El chiquillo que tenía cinco panes y dos peces
Marcos 6, 34-44
Soy lo que llaman un “niño de la calle”, profesión “ambulante”. Voy vendiendo lo que puedo para poder sobrevivir. Ese día no tenía mucho: unos paces y unos pececillos. Vi mucha gente que seguía a un hombre que, según pude enterarme, se llamaba Jesús. Entre tanta gente alguien compraría mi mercancía.
En un momento determinado Jesús se puso a hablar. Empecé a escucharle al mismo tiempo con curiosidad y con escepticismo. No he ido a la escuela y no entiendo los discursos de la gente y los sermones todavía menos. Pero no sabéis lo feliz que me sentí cuando me di cuenta de que le entendía. Hablaba de Dios y de la gente, de los pájaros y del trigo, de los pobres y los niños. No sé cuánto tiempo habló pero me parecieron segundos. Comenzaba a oscurecer. Nadie se movía. Tanto mejor. Había llegado el momento de vender. El escuchar seguro que les había abierto el apetito.

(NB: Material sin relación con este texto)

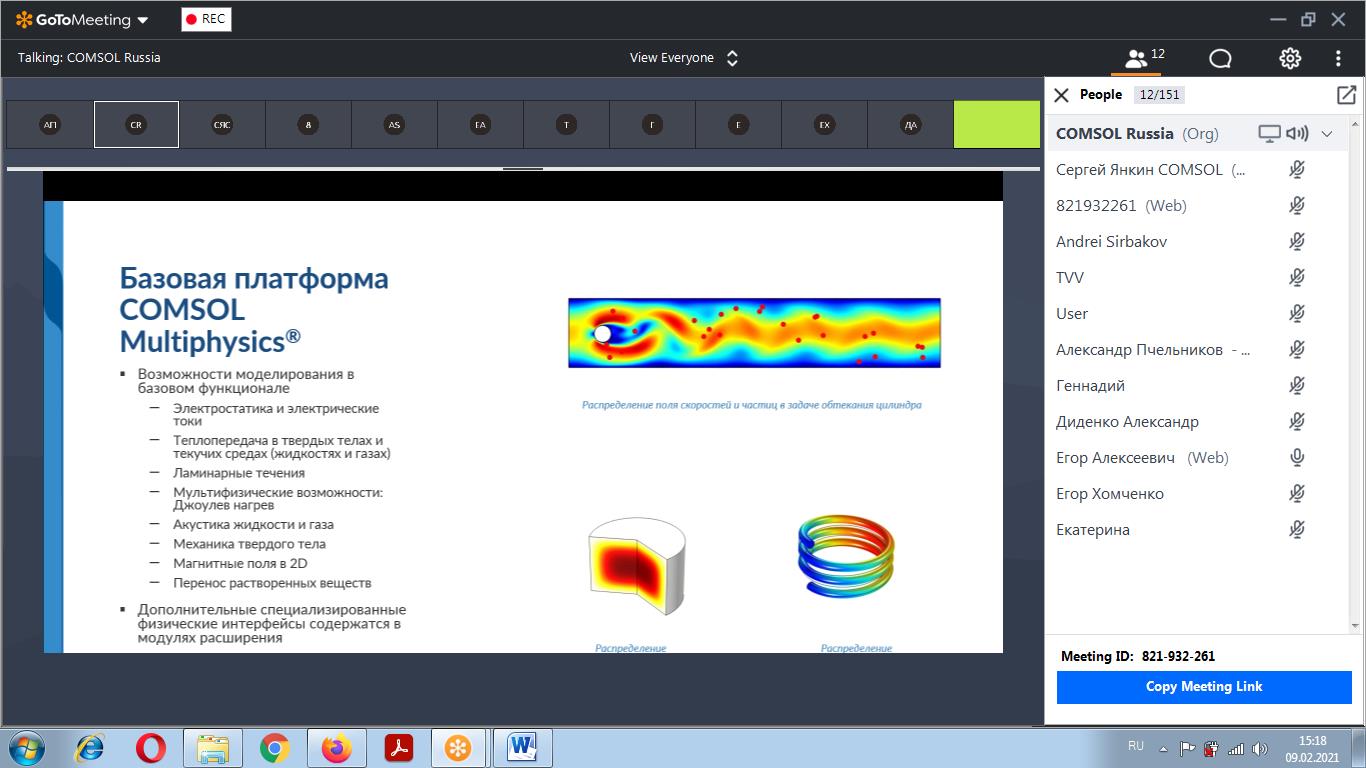This screenshot has height=768, width=1366.
Task: Toggle muted microphone for Andrei Sirbakov
Action: point(1297,242)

De pronto alguien se me acercó y me dijo que Jesús me llamaba. Me sentí importante. Cuando llegué donde él me dijo: “¿Puedes ayudarme a dar de comer a toda esta gente?” “¿Cómo, Señor?” – le respondí. “¿Me das tus panes y tus peces?” No sabía lo que iba a ocurrir, pero me fíe de él. Tomó mis panes y peces dio las gracias a alguien al que llamaba “Papá” y empezó a hacer pedazos. Luego me dijo. “Vamos a repartirlos”. No me preguntéis lo que pasó después, pero lo cierto es que todos comieron. y todo el mundo decía que estaban riquísimos. Que sabían a cariño.
Al terminar me dio las gracias y cuando ya me marchaba escuché que decía al grupo de sus amigos: “Si no os hacéis como este chiquillo no podréis entrar en el Reino de Dios”. Me sentí la persona más feliz y más importante del mundo.